トレーナーと担当ウマ娘の関係は十年を経てチーフとサブのトレーナーという立場へと変化して、ナイスネイチャは彼に出来ない役割をこなすことを自分に課していた。
実体験を踏まえたレースに関する指導、ウイニングライブにおける演技指導、レース後の簡単なマッサージなど。
担当ウマ娘たちと、ある意味同じ立場であるからこそ出来ることを探してそこを埋めて行くように努力していた。
となると、必然的にナイスネイチャが背負うことになる役割が一つある。

「サブトレーナー。人を好きになるって、どんな気持ちですか」

そう、思春期の彼女らの相談相手になること。一種のカウンセリングである。
このスレは古いので、もうすぐ消えます。
121/05/07(金)23:26:24No.800428566+
さておき、ナイスネイチャの今の感想はそうきたかー、という困ったものである。
地方から中央へ進学した教え子には、故郷に想いを伝え合った幼馴染がいるらしい。
輝かしい恋愛模様だが、現状は遠距離恋愛のようなものだ。
少し前に久しぶりの通話でケンカをしてしまったようで、彼女のコンディションはメンタル面の影響でかなり落ち込んでいた。
というわけで話を聞いてみたところ、こうなったわけだ。
「人を好きになる、ねぇ。なーんでアタシにそんなこと聞くかな……」
「だってサブトレ、チーフとデキてるでしょ」
「んがっ」
突然殴られた気分だった。
いやデキてるわけじゃ、確かに追っかけている立場ではあるけれどと内心の言い訳を重ねていると、
「商店街行くと、トレーナー達の昔の話よく聞かされるし。うちのチームみんなサブトレの現役時代の話知ってるよ」
「そっちかい!?」
というか、あの頃から周囲にバレバレだったのかと思うと流石に恥ずかしさが込み上げる。

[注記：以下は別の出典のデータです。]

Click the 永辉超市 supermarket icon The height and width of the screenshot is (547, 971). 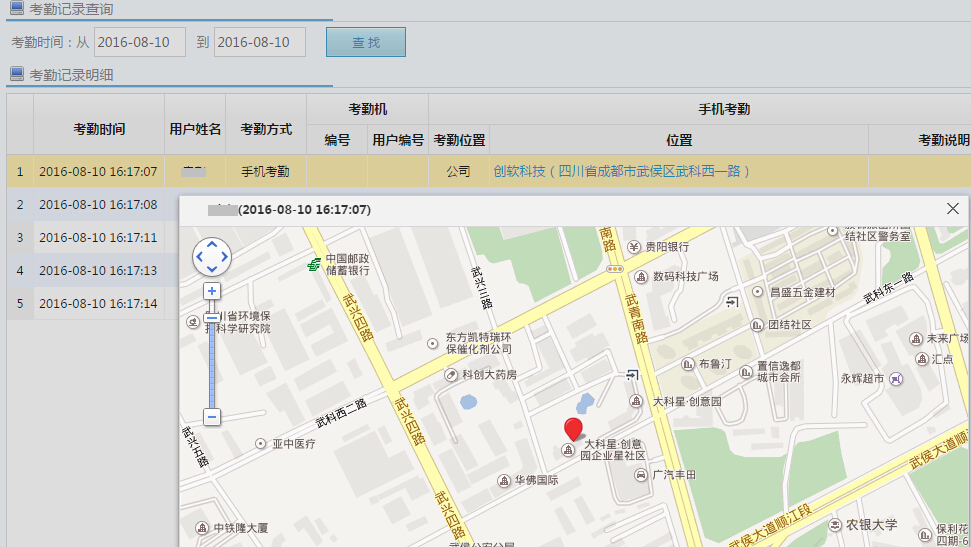pyautogui.click(x=895, y=379)
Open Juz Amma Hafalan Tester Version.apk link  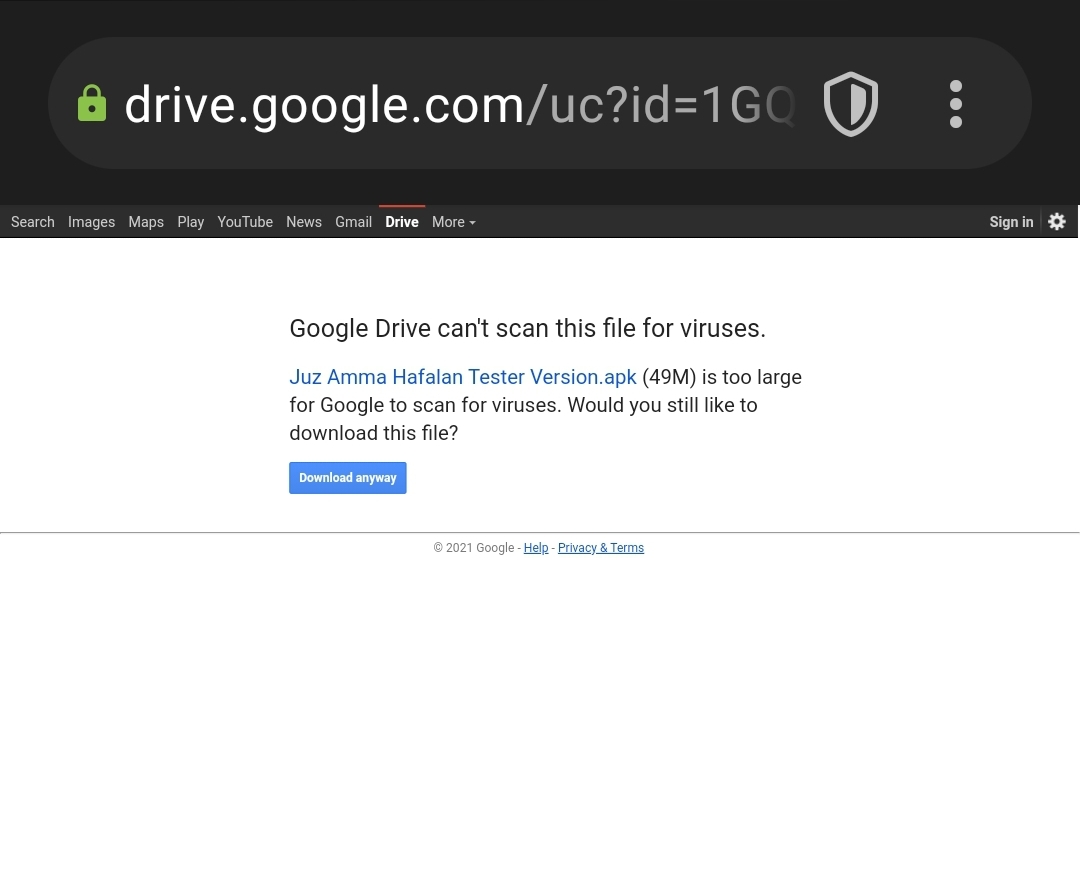(x=462, y=377)
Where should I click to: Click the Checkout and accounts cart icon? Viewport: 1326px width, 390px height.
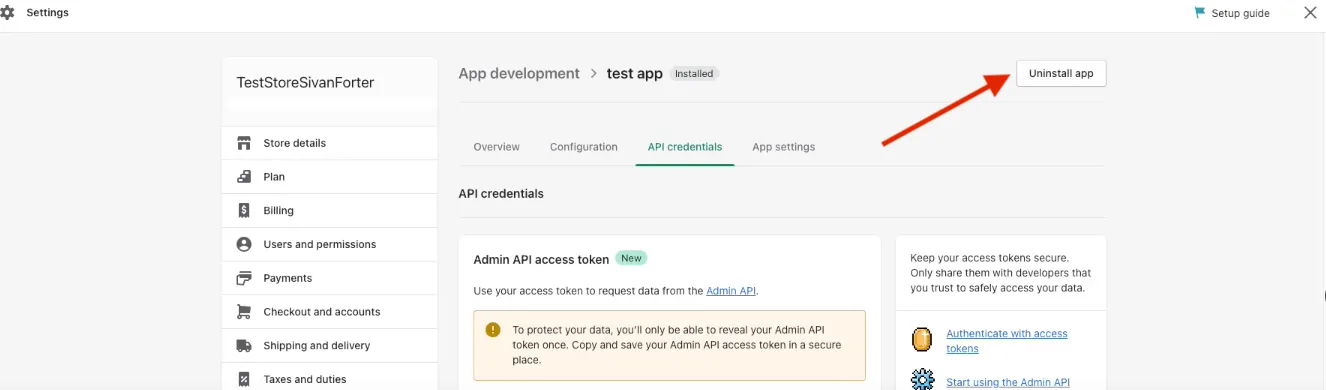244,312
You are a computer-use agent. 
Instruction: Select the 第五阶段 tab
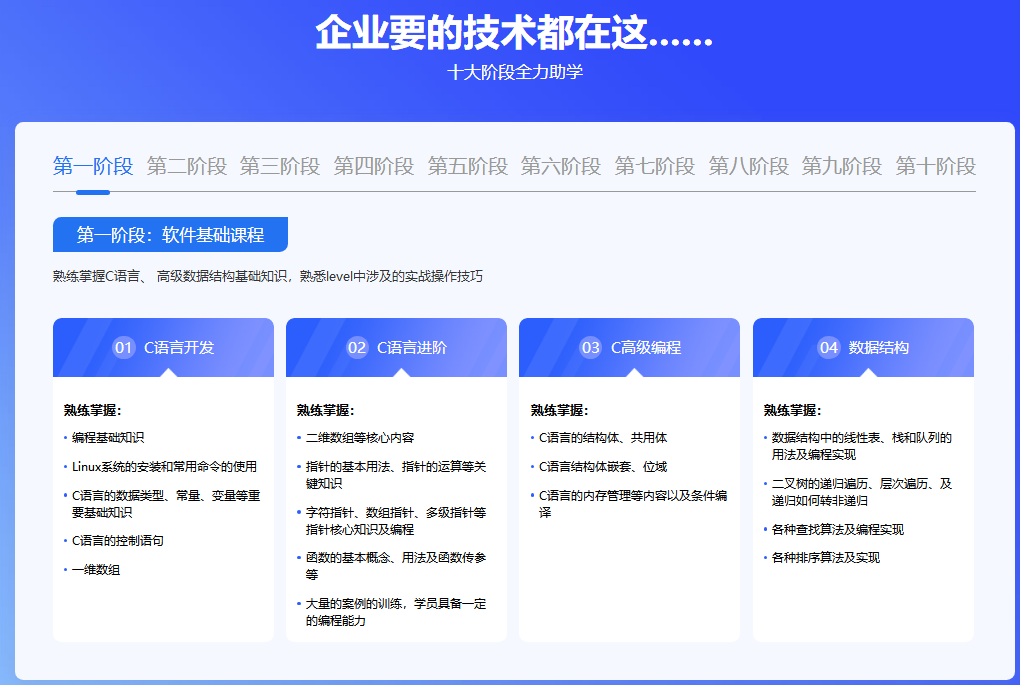pyautogui.click(x=468, y=167)
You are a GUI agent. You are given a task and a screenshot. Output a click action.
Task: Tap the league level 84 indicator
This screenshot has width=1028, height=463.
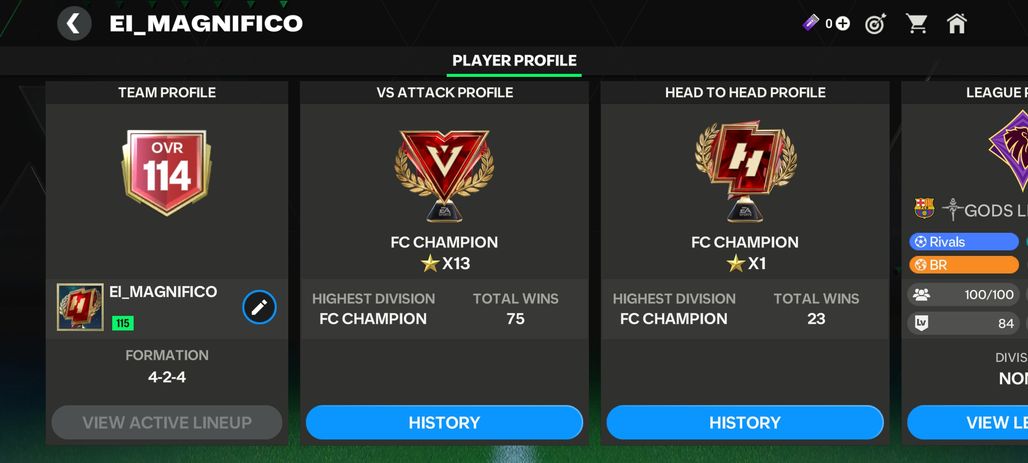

いやでもそうだよね、商店街で何度デートっぽいことしたか数え切れないし……と気分を落ち着け、悩める教え子の隣に座った。
221/05/07(金)23:27:02No.800428835+
「……んで、人を好きになる気持ちだっけ? アレか、ケンカして自分が彼氏のこと好きかわかんなくなっちゃったりした?」
教え子は素直に頷いた。まあ、そりゃそうだよねとナイスネイチャも納得した。
遠距離恋愛なんてのは、積み上げた熱という貯金を切り崩して続ける節約生活みたいなものだ。

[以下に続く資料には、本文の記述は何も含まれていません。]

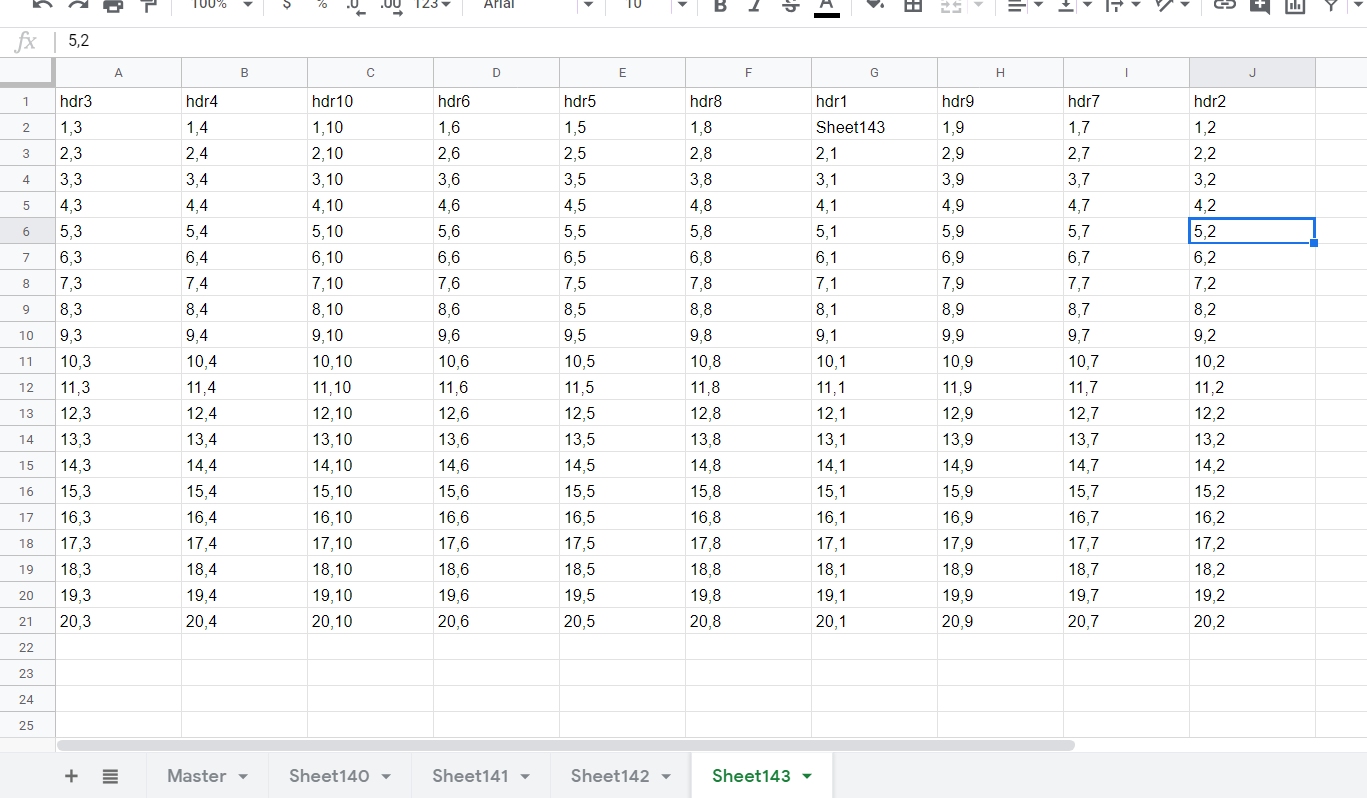Click the insert chart icon
Image resolution: width=1367 pixels, height=798 pixels.
[1295, 6]
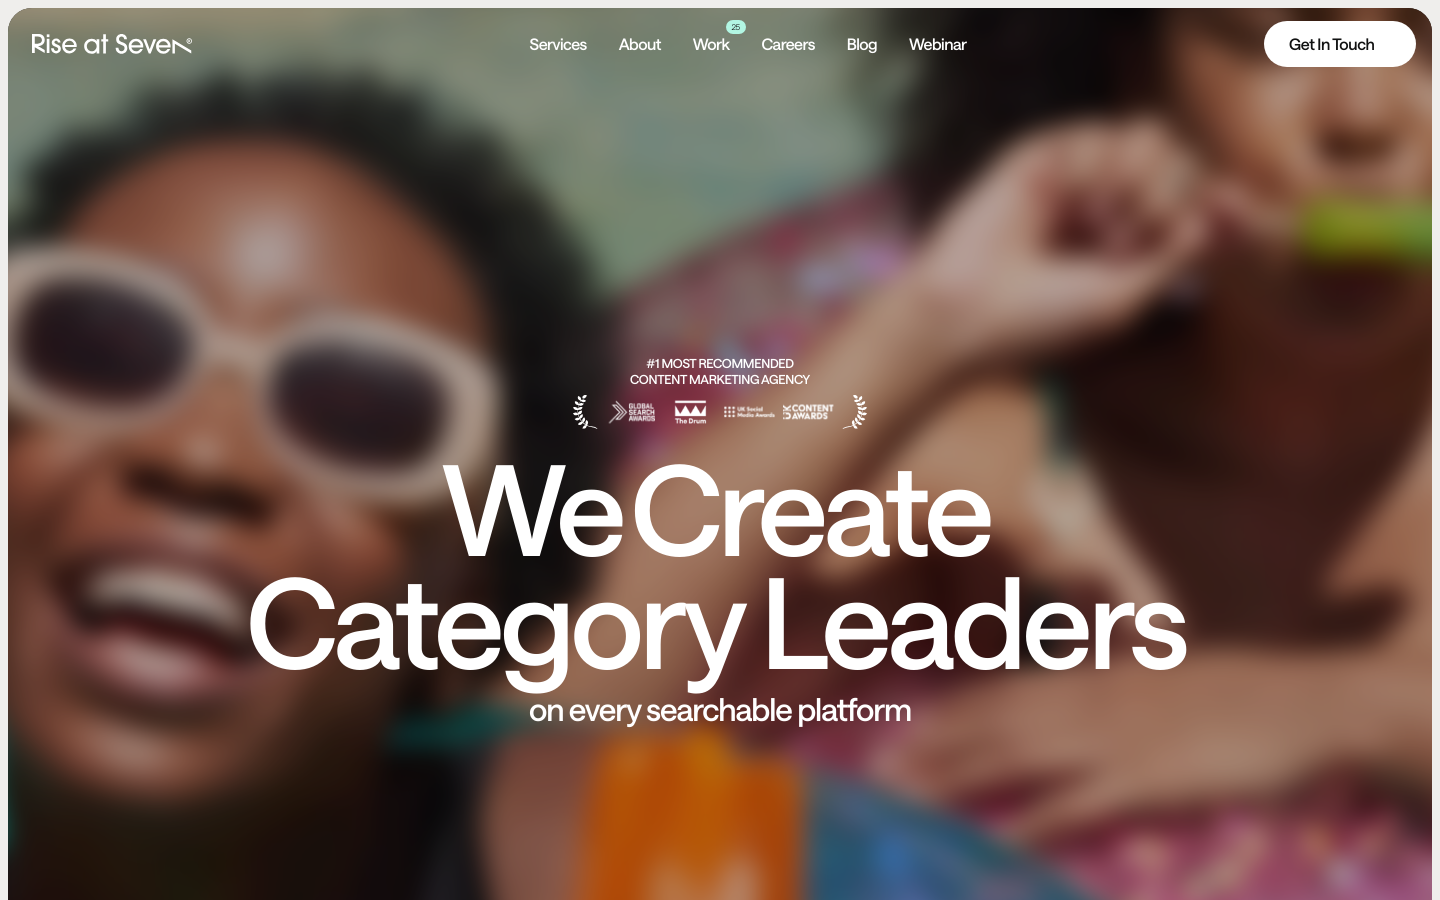Image resolution: width=1440 pixels, height=900 pixels.
Task: Open the Work navigation link
Action: (711, 44)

手紙や電話なんかのか細い繋がりで、いつまでも続くものじゃない。
「アイツ、私が走るの応援するって言った癖に、最近あんまり電話出来なかったことにすごく文句言ってきて……」
「そっか。まあ練習みっちりやってたら、そういうこともあるよね」
些細なすれ違いも、すり合わせが出来なければ亀裂になる。
どう言葉をかけたものかと思い、ナイスネイチャはとりあえず自分の経験を話すことにした。

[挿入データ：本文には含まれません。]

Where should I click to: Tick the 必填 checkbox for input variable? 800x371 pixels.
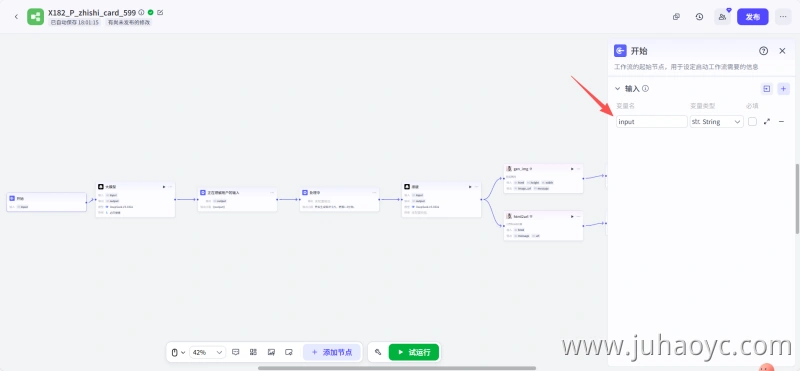click(752, 122)
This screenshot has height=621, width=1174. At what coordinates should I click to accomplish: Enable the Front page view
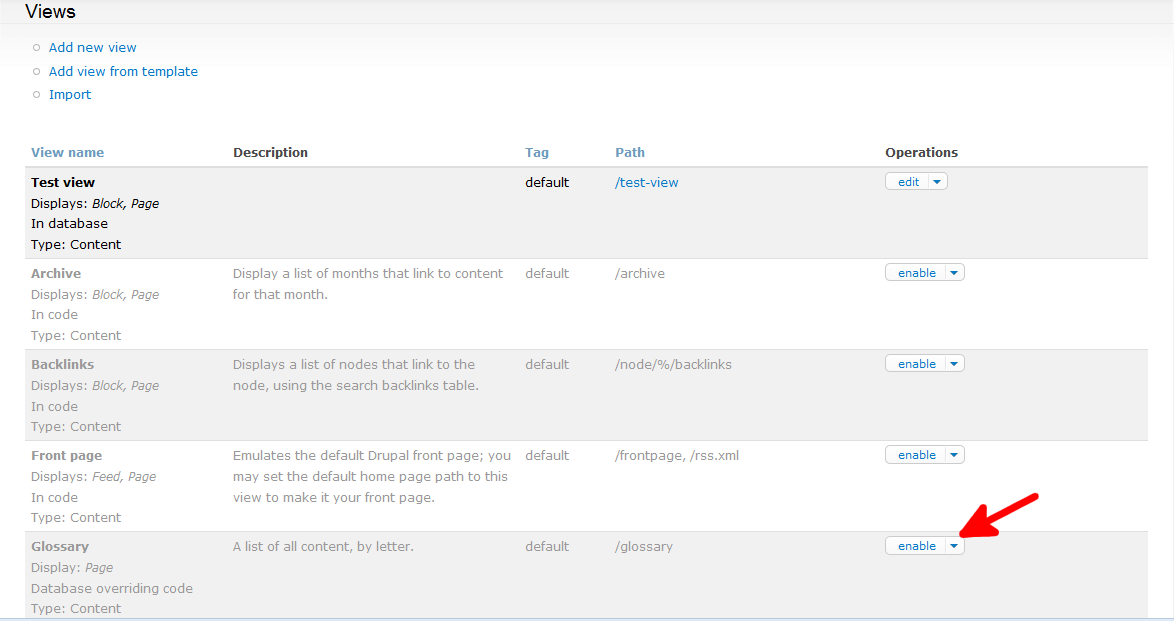pyautogui.click(x=916, y=455)
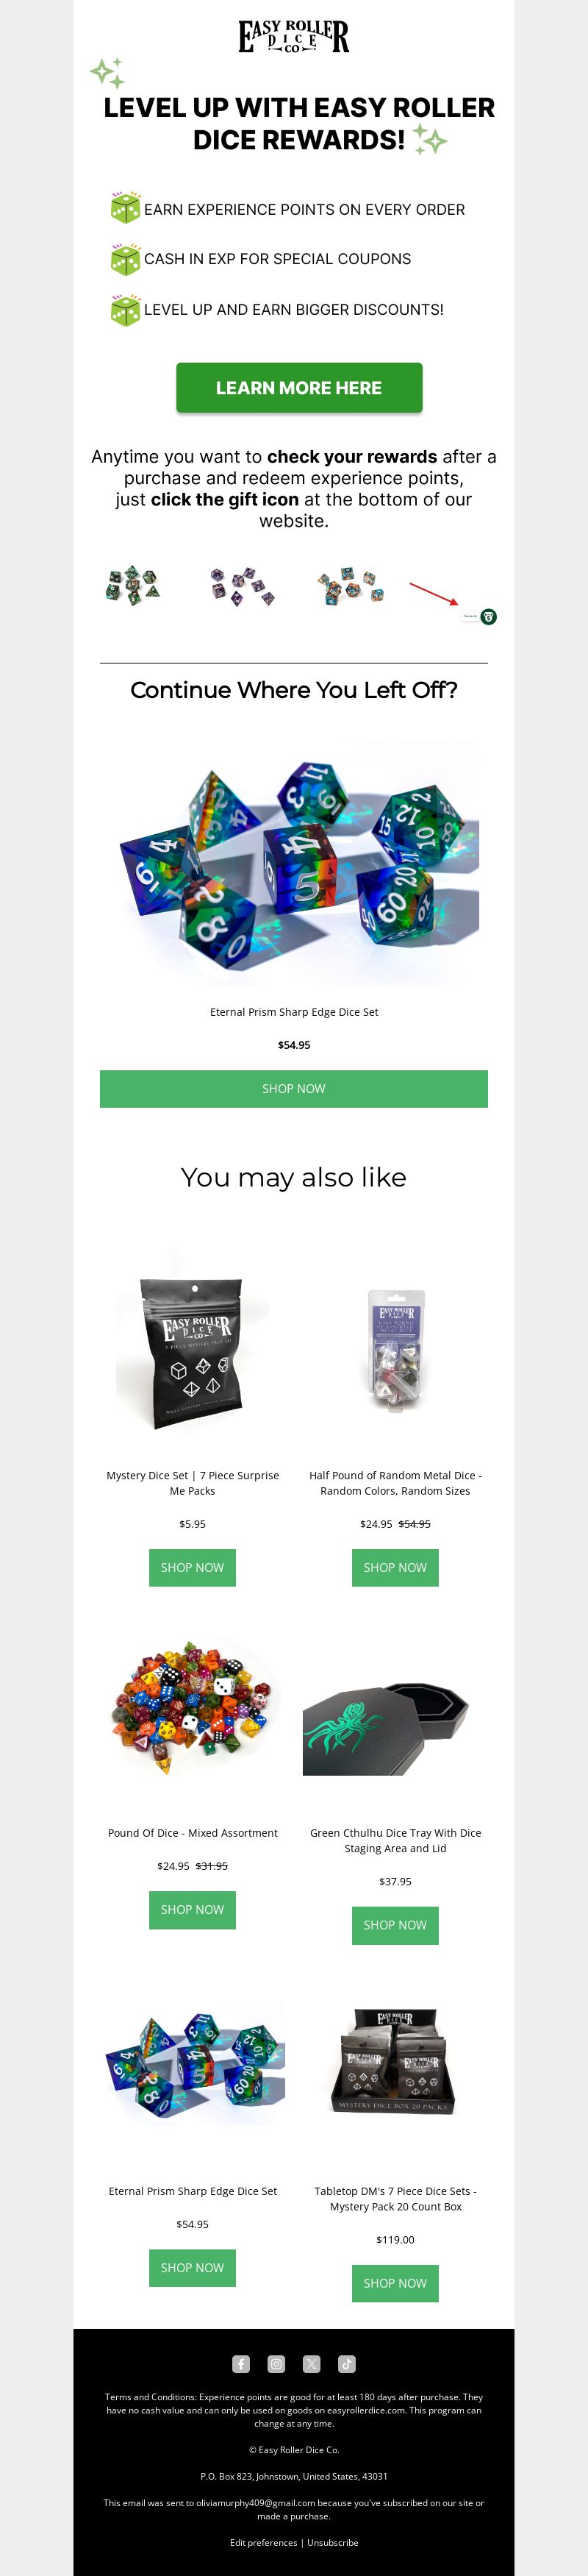Click the Learn More Here button
This screenshot has width=588, height=2576.
pos(299,387)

「チーフ……あの人がアタシの学生時代のトレーナーだってのは、まあ知ってるよね」
商店街で聞いた、と返事が返ってくる。そりゃそうだろうとも。
「チームじゃなく専属だったから、アタシの青春はほとんどがあの人とレースだった。だからってわけじゃないけど、すごく好きでさ。卒業式の日に告白してみたの。ま、フラれたんだけど」
教え子は驚色一面に目を丸くした。
321/05/07(金)23:27:18No.800428951+
「えっ、だって、え?」
「デキてないってば。あの人頑固でさ、受け入れちゃくれないわけよ。まだね」
「なんで? チーフもあれ、絶対サブトレのこと好きでしょ」
「だと思うんだけどねー。自分で言うのもすごい嫌なんだけど、あの人アタシを硝子細工かなにかだと勘違いしてそうなんだよねー」
バカな人だな、と思う。いつまで人のことを女の子扱いしているのか。
けどそれでいいとも思う。その優しさを、一番最初に好きになったんだから。
「バカな男だけどさ、でも好き。好きだから、バカなところに目を瞑って、その分だけアタシもバカになっちゃうわけ」
子供が憧れるような大人の恋愛なんて、結局のところそんなものはないのだ。
相手の悪いところを知って、仕方ないなとため息混じりに目を逸らす。それでも視界に入るくらいに相手の存在が大きいから好きでいられる。
好きとか嫌いなんてその程度の話なんだからと、ナイスネイチャはいたずらに笑ってみせた。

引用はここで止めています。